WHAT IS REQUIRED:
Please retype all of the material below without changing anything.

Entries for locating words and elements:
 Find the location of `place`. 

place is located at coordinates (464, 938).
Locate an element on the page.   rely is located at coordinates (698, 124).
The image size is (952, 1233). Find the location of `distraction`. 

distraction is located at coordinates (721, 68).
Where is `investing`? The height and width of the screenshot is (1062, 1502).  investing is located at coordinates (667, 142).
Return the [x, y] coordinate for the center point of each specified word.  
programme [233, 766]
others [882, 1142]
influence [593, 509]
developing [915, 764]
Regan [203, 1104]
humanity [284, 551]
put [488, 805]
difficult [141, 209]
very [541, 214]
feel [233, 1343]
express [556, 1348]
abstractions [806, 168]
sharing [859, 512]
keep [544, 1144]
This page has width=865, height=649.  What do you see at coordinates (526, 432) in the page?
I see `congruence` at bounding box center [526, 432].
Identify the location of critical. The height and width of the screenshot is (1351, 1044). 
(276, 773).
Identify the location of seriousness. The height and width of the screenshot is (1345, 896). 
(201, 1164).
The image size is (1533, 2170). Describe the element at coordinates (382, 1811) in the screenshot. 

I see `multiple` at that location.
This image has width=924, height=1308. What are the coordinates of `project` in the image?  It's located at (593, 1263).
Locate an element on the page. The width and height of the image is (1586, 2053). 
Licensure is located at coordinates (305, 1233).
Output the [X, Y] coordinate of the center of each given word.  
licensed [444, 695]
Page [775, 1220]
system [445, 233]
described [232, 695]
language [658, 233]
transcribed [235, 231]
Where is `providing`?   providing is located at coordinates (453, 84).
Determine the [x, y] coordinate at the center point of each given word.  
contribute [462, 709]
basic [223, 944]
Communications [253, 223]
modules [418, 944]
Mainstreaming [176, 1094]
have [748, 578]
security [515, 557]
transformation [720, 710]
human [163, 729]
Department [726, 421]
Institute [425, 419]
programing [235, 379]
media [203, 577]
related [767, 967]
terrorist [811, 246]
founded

COMPLETE ANSWER:
 Find the location of `place`. 

place is located at coordinates (464, 938).
Locate an element on the page.   rely is located at coordinates (698, 124).
The image size is (952, 1233). Find the location of `distraction`. 

distraction is located at coordinates (721, 68).
Where is `investing`? The height and width of the screenshot is (1062, 1502).  investing is located at coordinates (667, 142).
Return the [x, y] coordinate for the center point of each specified word.  
programme [233, 766]
others [882, 1142]
influence [593, 509]
developing [915, 764]
Regan [203, 1104]
humanity [284, 551]
put [488, 805]
difficult [141, 209]
very [541, 214]
feel [233, 1343]
express [556, 1348]
abstractions [806, 168]
sharing [859, 512]
keep [544, 1144]
This page has width=865, height=649.  What do you see at coordinates (526, 432) in the page?
I see `congruence` at bounding box center [526, 432].
Identify the location of critical. The height and width of the screenshot is (1351, 1044). 
(276, 773).
Identify the location of seriousness. The height and width of the screenshot is (1345, 896). 
(201, 1164).
The image size is (1533, 2170). Describe the element at coordinates (382, 1811) in the screenshot. 

I see `multiple` at that location.
This image has width=924, height=1308. What are the coordinates of `project` in the image?  It's located at (593, 1263).
Locate an element on the page. The width and height of the image is (1586, 2053). 
Licensure is located at coordinates (305, 1233).
Output the [X, Y] coordinate of the center of each given word.  
licensed [444, 695]
Page [775, 1220]
system [445, 233]
described [232, 695]
language [658, 233]
transcribed [235, 231]
Where is `providing`?   providing is located at coordinates (453, 84).
Determine the [x, y] coordinate at the center point of each given word.  
contribute [462, 709]
basic [223, 944]
Communications [253, 223]
modules [418, 944]
Mainstreaming [176, 1094]
have [748, 578]
security [515, 557]
transformation [720, 710]
human [163, 729]
Department [726, 421]
Institute [425, 419]
programing [235, 379]
media [203, 577]
related [767, 967]
terrorist [811, 246]
founded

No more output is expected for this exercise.